Farewell to a Queen
May the knights and ladies she honored bring honor to Great Britain
This ceremonial queen’s gravest duty
Was not to wave, wear gowns or crowns
To accessorize Burmese rubies,
To treat photographers to monarchic frowns
To don diamonds of South Africa, opals of Australia,
To draw lines in Palestine,
to concede Trinidad, or allocate Himalayas.
Her consecrated task was to honor the honorable
And to endure
To make an imperial retreat tolerable,
And somehow, future secure.
She stopped elevating colonial knights
Raised up Beatles, chefs, pentathletes —
Dames Judy Dench (Elizabeth I) and Maggie Smith
Sir Elton John! Sir Salman Rushdie?
Wizards, some gent styled as “the Lord Baker of Dorking”

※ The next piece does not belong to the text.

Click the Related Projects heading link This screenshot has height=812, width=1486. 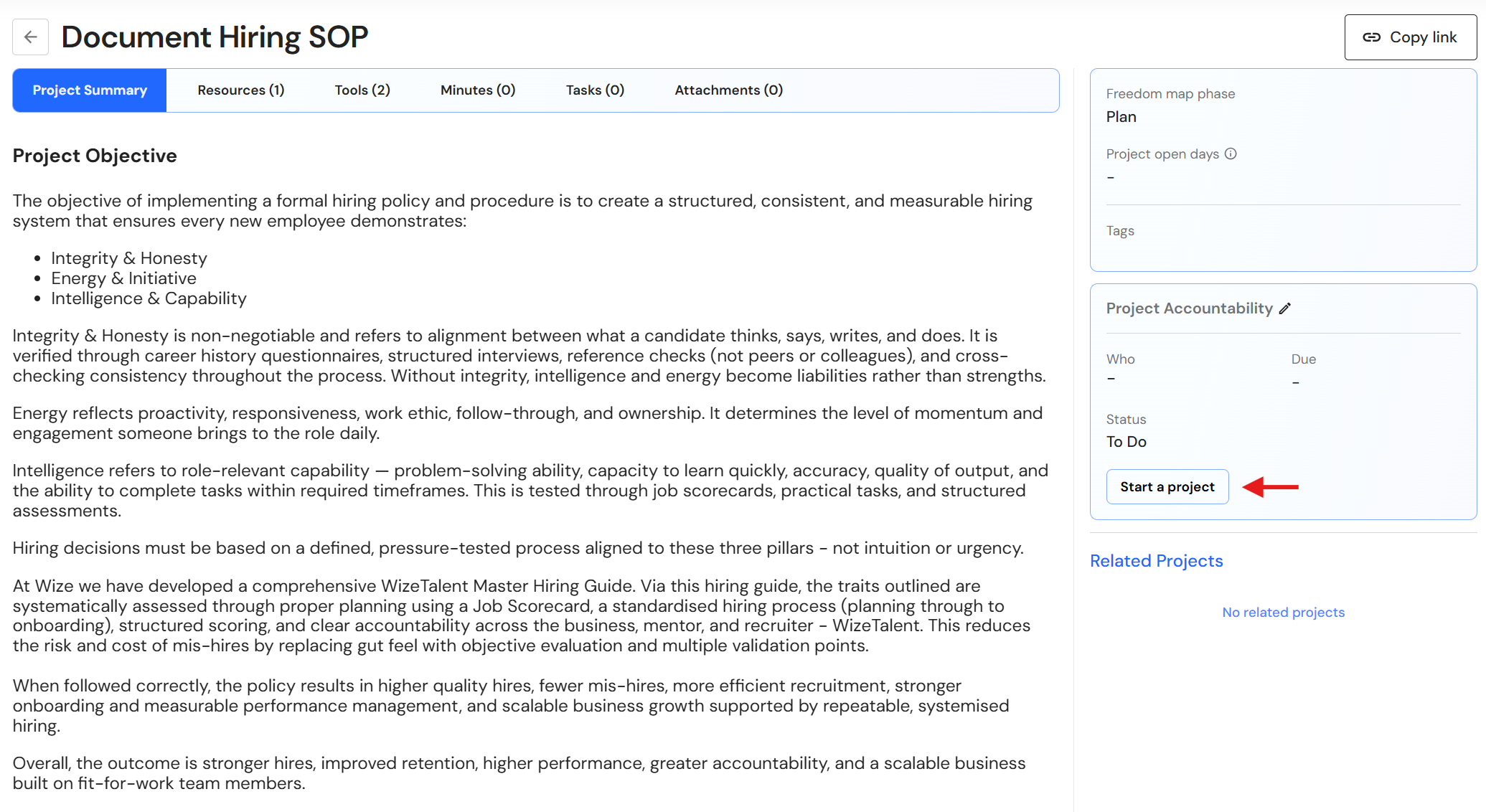click(x=1156, y=561)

Muggles, and even a cannibal (unforking).
Ceremonial? Perhaps.
Yet the knights of the realm when first she reigned
Sought foreign assets by which an empire reclaim.
These choices suggest an intention to avoid imperial relapse.

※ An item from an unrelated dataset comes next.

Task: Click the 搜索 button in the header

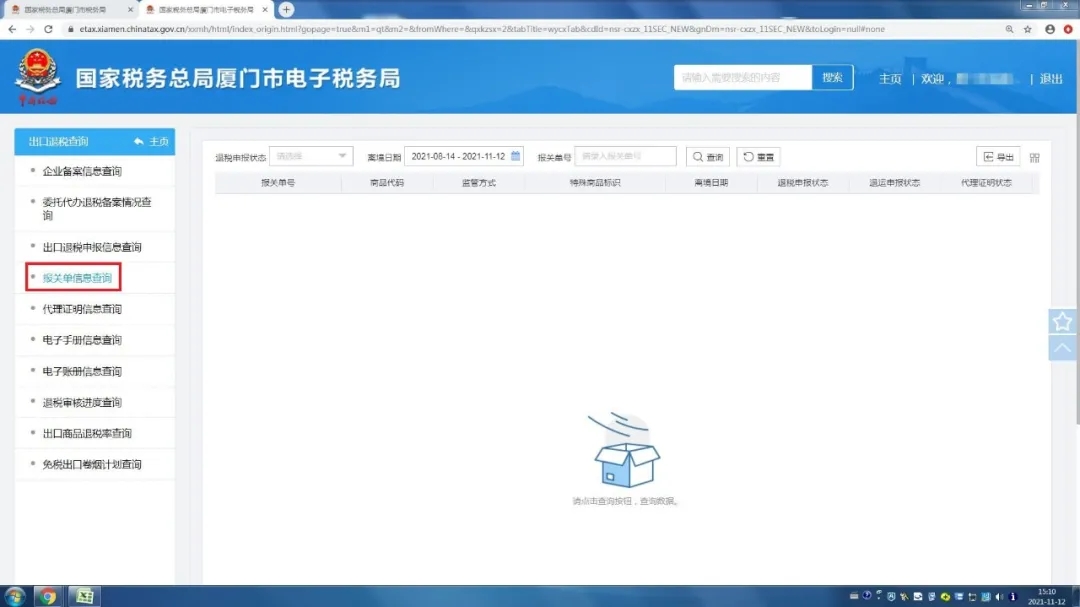Action: [x=832, y=78]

The knights and ladies this Queen left behind
Defend the realm by enriching British minds.
© 2022, Tom Tordillo
Those who knew Queen Elizabeth II and loved her most will pen better words to honor her life and comfort those who mourn her passing.

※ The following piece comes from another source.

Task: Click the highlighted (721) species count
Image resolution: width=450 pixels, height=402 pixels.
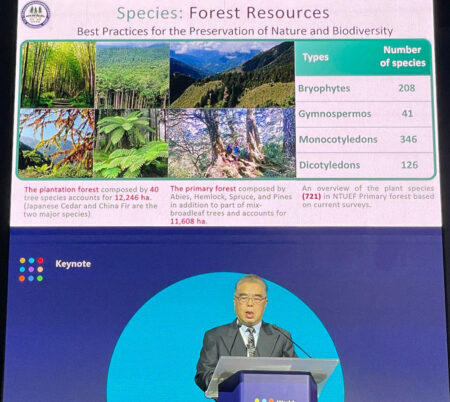Action: click(311, 196)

When she ascended, the community of British knights surrounding her had grown up riding horses, hunting foxes, exploiting colonies. From the trenches of World War 1 through battles in the skies of World War 2, they defended an empire assembled primarily through exploitation and martial prowess.
When the new queen ascended, men who made fortunes by exploiting others and heroically ordering other men to die on their behalf probably thought they could continue the same practices, garnering praise from their Queen just as countless men had done before.
They were wrong, and now, such relics are the less interesting knights of the realm of Great Britain. Instead, Queen Elizabeth II leaves behind knights like Sir Paul McCartney, Sir Mick Jagger, Sir Elton John, Sir Rod Stewart, and Sir Van Morrison.
Such men will defend the Empire in a rather unusual manner. What sort of deranged moron would be threatened by an Elton John ‘invasion’?
As a ceremonial queen, the skillful use of ceremonies MAY shift course of a culture even if a queen lacks the power to command troops. By elevating rock stars over generals, authors over billionaires, Queen Elizabeth II tried to do what she could to propose a future empire distinct from every empire in history: an empire ‘of the mind.’
A proud punk sensibility thrives on disrupting such intellectual conceits — blaring the Sex Pistols rather than the British national “God Save the Queen.” Cute. Yet Great Britain is now part of a world where such things may exist, where royals may shrug and sniff, rather than incarcerate or decapitate those who traffic in such music.
If the Queen really was offended by such music, her conduct is instructive: ignore it publicly, and praise what she thought was better. That series of choices makes for a better Great Britain and a better world.